In: Accounting
What are the tax consequences to the sole shareholder of contributing encumbered property to the corporation as a contribution to capital?
A transferors cost basis for contributed property carries over to the corporation and also becomes the transferors basis for stock revived. However, if the corporations carry overs basis for all the property one has transferred is more than property fair value immediately after the contribution, the corporation basis is reduced to property's fair market value under q carry over basis limit rule. If this rule applies the transferor and corporation can jointly elect apply the basis reduction to cost basis of the stock received by the transferor ,instead of the corporations basis in the property.
Control
Control means ownership of 80% of voting power of voting stock of corporations voting stock and 80% of number of shares in each class of non -voting stock. One important exception is that a transferor who has entered into a binding commitment to dispose of stock to be received for transfer of property doesn't count towards 80% control requirement.
If persons transfering the property do not control the corporation immediately after the transfer each transferor recognize gain or loss equal to difference between his or her basis in transferred property and value of stock received. Note however that if loss recognized ,it will not necessarily be deductible
Boot
Even if control test is met, a transferor receives cash or property (boot) other than stock of transferee in exchange for transferors property. Debt securities are treated as boot for this purpose, as are certain types of redeemable or adjustable rate preferred stock.
If transaction includes receipt of boot the transferor will recognize the lesser of (a) the gain realized as to property over the transferor basis in property transferee ,or b) the cash and other boot received The transferor basis in stock is the basis the transferor had in property transfers ,plus gain recognized, minus boot received
If boot is property other than cash, the amount of boot is fair market value of property This value also becomes the shareholders basis for boot property.
Assumption of debt
If, as part of transaction described above, the transferee corporation assumes, or takes property subject to, liabilities, the liabilities are ordinarily not treated as taxable boot received by shareholder, but treated as boot in determining basis.

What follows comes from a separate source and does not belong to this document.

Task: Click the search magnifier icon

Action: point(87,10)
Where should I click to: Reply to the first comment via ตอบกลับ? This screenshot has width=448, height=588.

However if the liabilities exceed shareholders basis for property v, gain will ordinarily be recognized by shareholder. An example of effect of mortgage where gain is not recognized by transferor is as follows
Example: Josh contributes land to his controlled corporation in exchange solely for stock. The land was subject to a $4000 mortgage. Josh basis in land was $10000 and it's value was $20000.Josh still doesn't recognize any gain because boot is not received for these purposes. Josh basis in stock he gets, however, is just $6000-the $10000 basis he had in land minus the $4000 debt(treated as boot for this purpose)
If significant portion of properties transferred to corporation are marketable stock or securities, including interests in a regulated investment company or real estate investment trust ,it could be transfer to an investment company on which gain would be recognized thereby invoking another set of complex rules.
Conclusion
If you are contemplating transfer of property to a corp, it would be wise to seek review of transaction by tax counsel if there will be other transferors, if property has declined in value since you acquired it., if there is a plan to transfer any stock that will be received in transaction, if property is subject to debt or other liabilities, or if you are transferring marketable securities.